- [YOUR OBJECTIVE] Can you turn every line of text in the material below into a JSON list of strings, one string per line, with blank lines and pictures left out?

- [RECORDS TO USE]
• • • • •

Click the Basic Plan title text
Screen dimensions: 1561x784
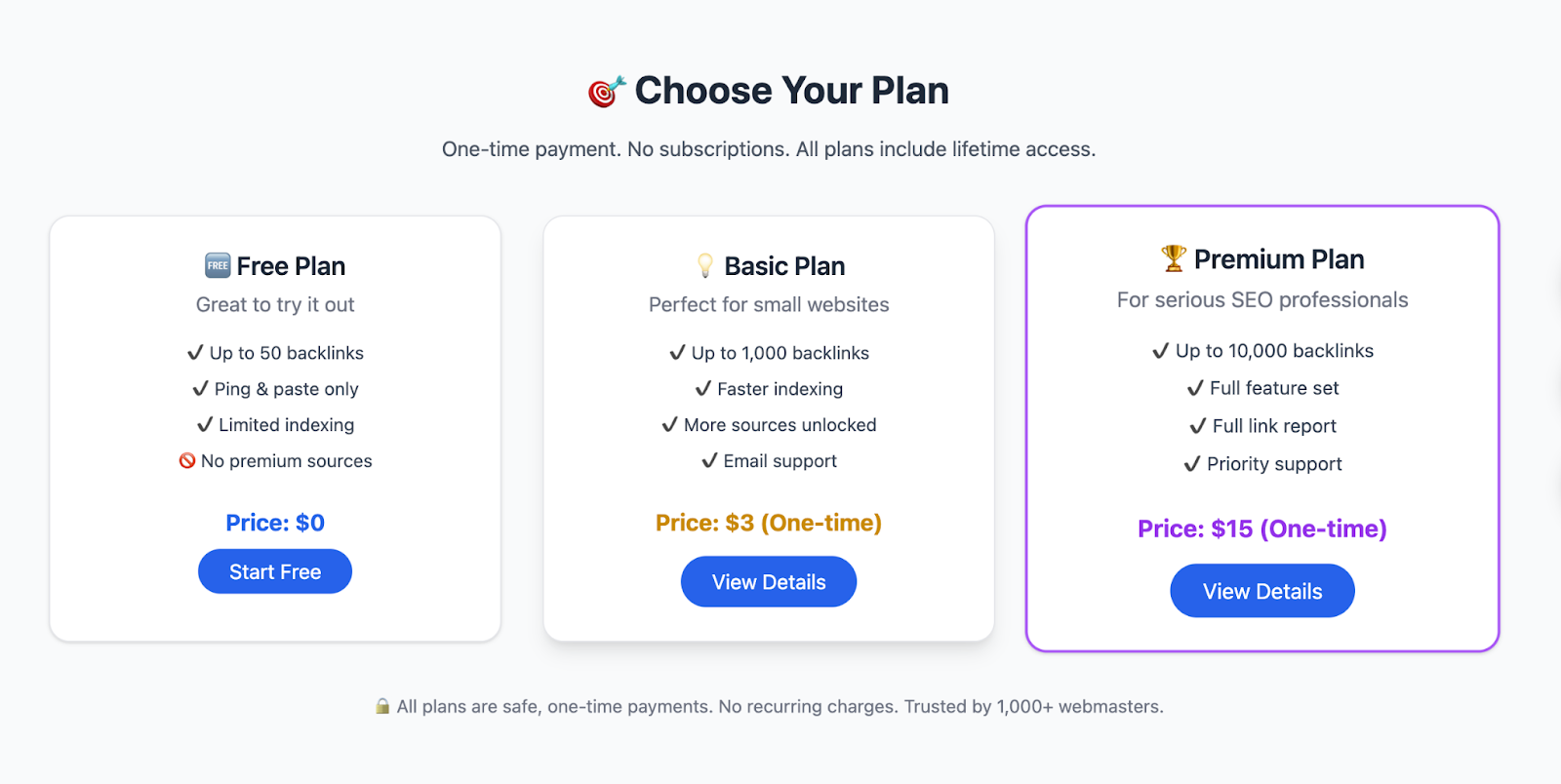pos(784,266)
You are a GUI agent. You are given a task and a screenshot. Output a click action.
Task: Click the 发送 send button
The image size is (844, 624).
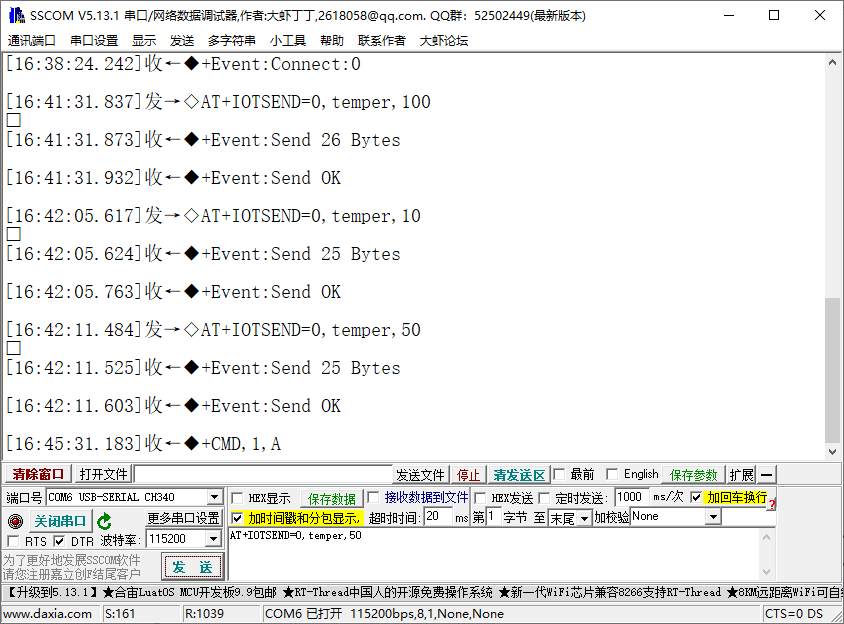point(192,566)
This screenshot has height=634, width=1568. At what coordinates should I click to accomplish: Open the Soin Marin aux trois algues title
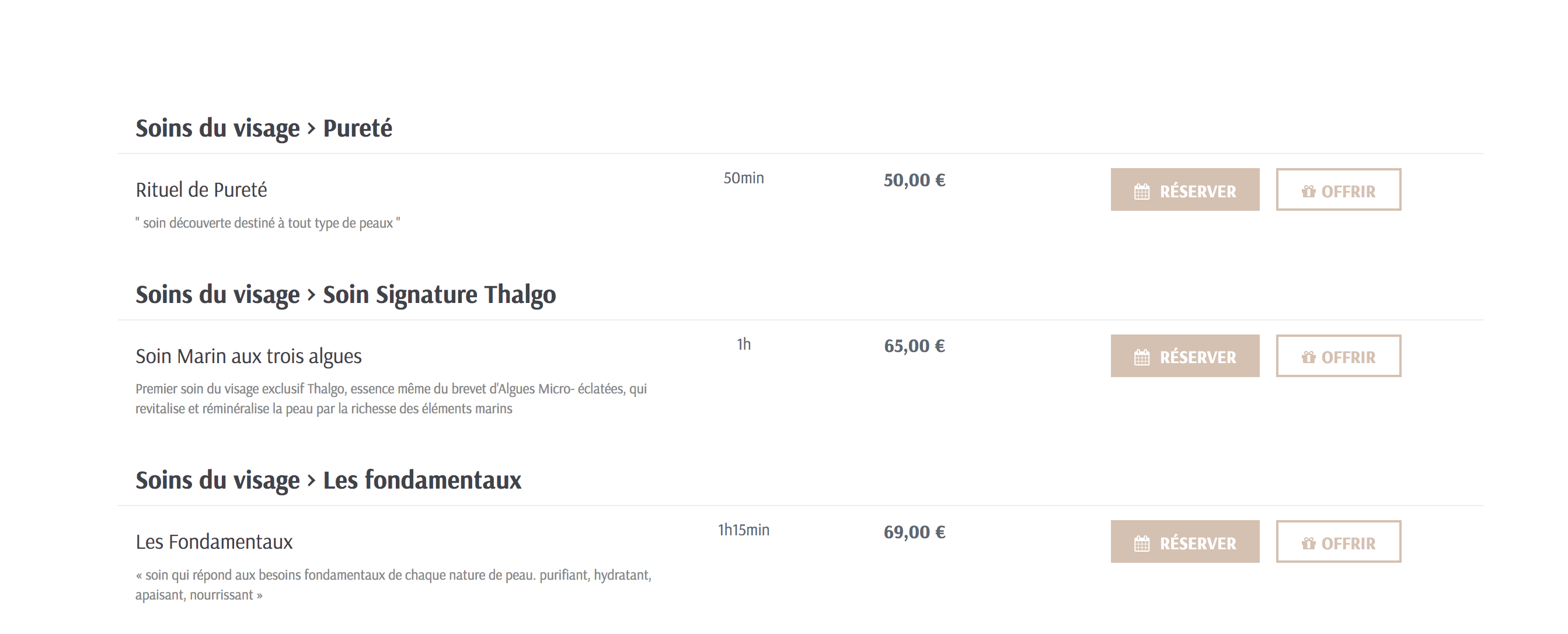pyautogui.click(x=248, y=356)
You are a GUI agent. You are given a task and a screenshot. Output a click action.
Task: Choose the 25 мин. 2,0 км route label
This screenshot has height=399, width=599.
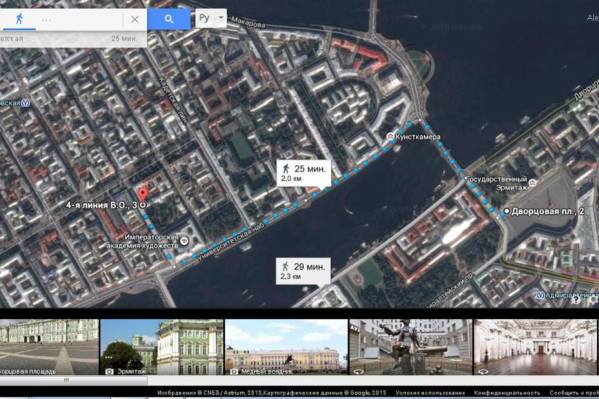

• • • • •

- [RESULT OF THIS TASK]
[
  "Click the Basic Plan title text",
  "Screen dimensions: 1561x784",
  "pos(784,266)",
  "You are a GUI agent. You are given a task and a screenshot. Output a click action.",
  "Task: Click the 发送 send button",
  "The image size is (844, 624).",
  "point(192,566)",
  "This screenshot has height=634, width=1568. At what coordinates should I click to accomplish: Open the Soin Marin aux trois algues title",
  "pyautogui.click(x=248, y=356)",
  "You are a GUI agent. You are given a task and a screenshot. Output a click action.",
  "Task: Choose the 25 мин. 2,0 км route label",
  "This screenshot has height=399, width=599."
]